April 7, 2020 by John Fernandez
Homestead Nurse Overcomes Tragedy to Help Others
As a child, Danielle Pech Carson watched her younger brother suffer an agonizing death in the jungles of Cambodia, where her family was hiding. Starving, he had eaten a mushroom that turned out to be poisonous; no medical care was available and he died three days later. Her grandmother experienced a similarly horrific death; she was beaten by the Khmer Rouge after she tried to steal food.
Searing memories. Yet so much of those experiences formed who Ms. Carson is today. She watched loved ones suffer for lack of medical care, and she became a nurse. She was shown cruelty, and she developed compassion. She felt powerless under the brutal Communist movement that spawned Cambodia’s “killing fields,” and she made it her life’s work to assist and empower others.
“I have always enjoyed helping people,” said Ms. Carson, R.N., a nurse at Homestead Hospital’s Emergency Center. “I get great satisfaction knowing that something I do can make a difference. That is enough for me.”
Ms. Carson and her sister spent part of their childhood in forced labor at their mother’s side, helping to dig ditches after the Khmer Rouge took control of Cambodia in 1975.
She later learned those ditches may have been used as mass graves for some of the 1.5 million people murdered by the government in an effort to create a purely agrarian Communist state.

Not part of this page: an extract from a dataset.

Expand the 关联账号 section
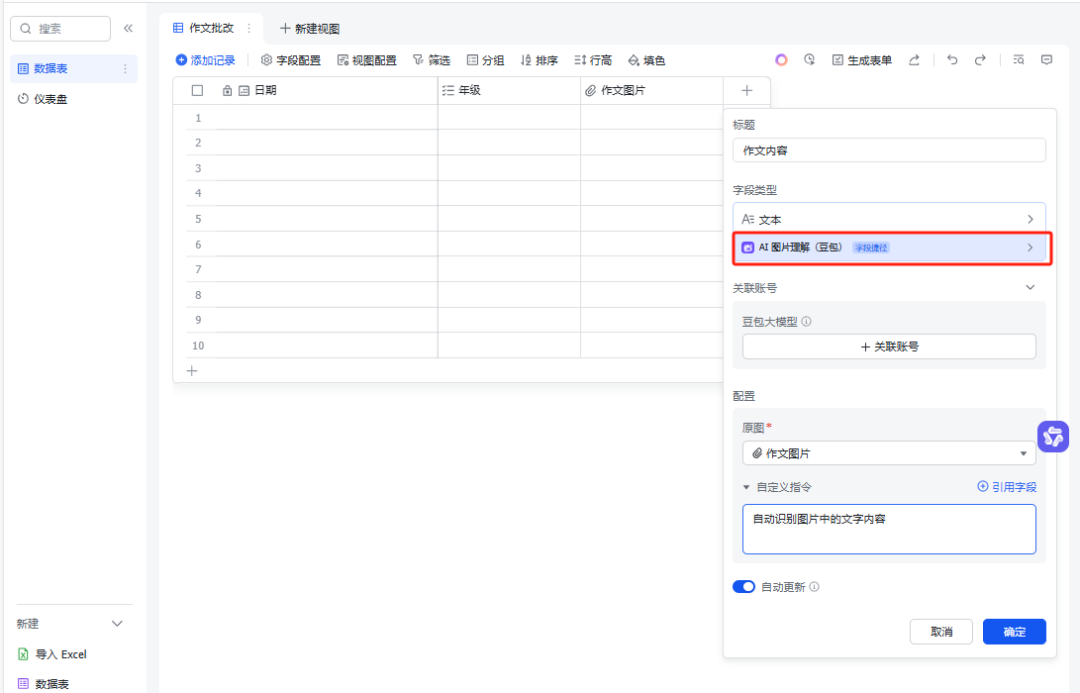This screenshot has height=693, width=1080. (1030, 287)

When the Khmer Rouge toppled in 1979, what remained of Ms. Carson’s family was fortunate to escape through Thailand. “We were the last people allowed on the last bus leaving,” she said. Ms. Carson was a frightened, emaciated 11-year-old. A church group sponsored her family so they could restart their lives in the United States.

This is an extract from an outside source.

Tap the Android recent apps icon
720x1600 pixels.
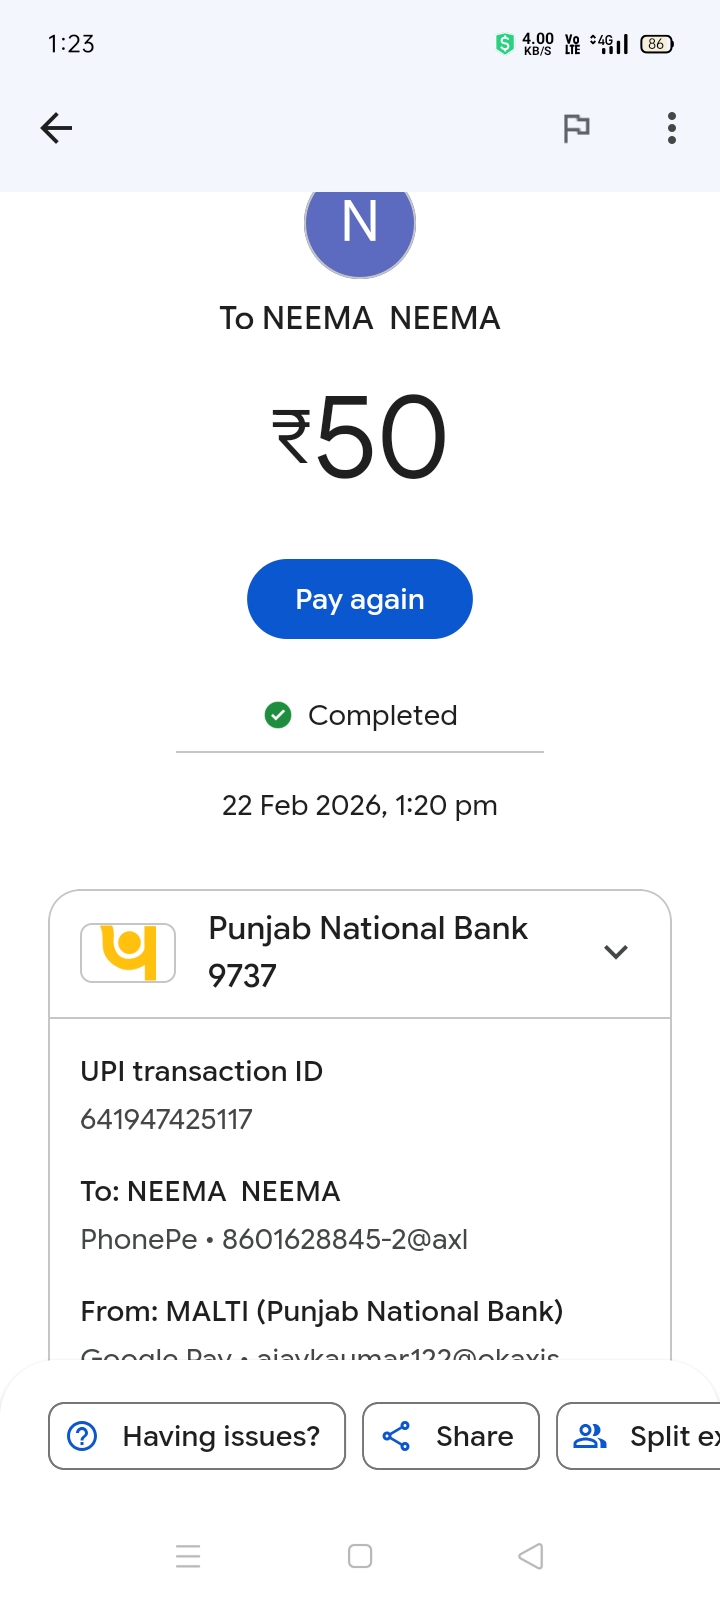click(x=188, y=1556)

Today, she is not only a successful nurse, she is a wife and mother of two boys, ages 8 and 10. She began working for Baptist Health 12 years ago as a critical care nurse at Mariners Hospital. Five years ago, she joined the staff at Homestead Hospital. “The ER has been the most challenging nursing of my career,” Ms. Carson said. “I have grown a lot professionally and personally because of it.”
Ms. Carson, 44, confronted her painful past when she traveled to Cambodia last year as a volunteer for Project Hope, a nonprofit organization that brings humanitarian assistance and healthcare to underdeveloped countries.
“I was pretty anxious about how I would be received,” said Ms. Carson, who carries guilt that she was able to escape and build a better life, when so many others were not. But her fears were soon forgotten. “The people were wonderful. They called me sister. They treated me like I was like a distant relative. It was overwhelming. I cried a lot while I was there.”
For a week, she worked with a team in a rural village outside of Phnom Penh, the capital. Makeshift exam rooms were set up in an elementary school and thousands lined up for the chance to see a doctor or nurse. Most had no access to healthcare because they lacked money or transportation to reach a clinic or hospital. “I felt so bad for the children,” Ms. Carson said.
She provided care and medications, and taught her Cambodian patients about self-care and disease prevention.
“It was just so meaningful for me to do that, to be able to pass on some of my knowledge and skill,” said Ms. Carson, who at the time was working toward her master’s degree in Florida International University’s family nurse practitioner program, which she has since completed.
Ms. Carson hopes to participate in a future mission. She was glad to return to South Florida not only to her family, but also to her work in the Homestead Hospital ER. “It’s like home to me,” she said.
The experience also left her with a renewed enthusiasm for the American healthcare system. “Here in the U.S. we have the best,” she said. “There is no comparison.”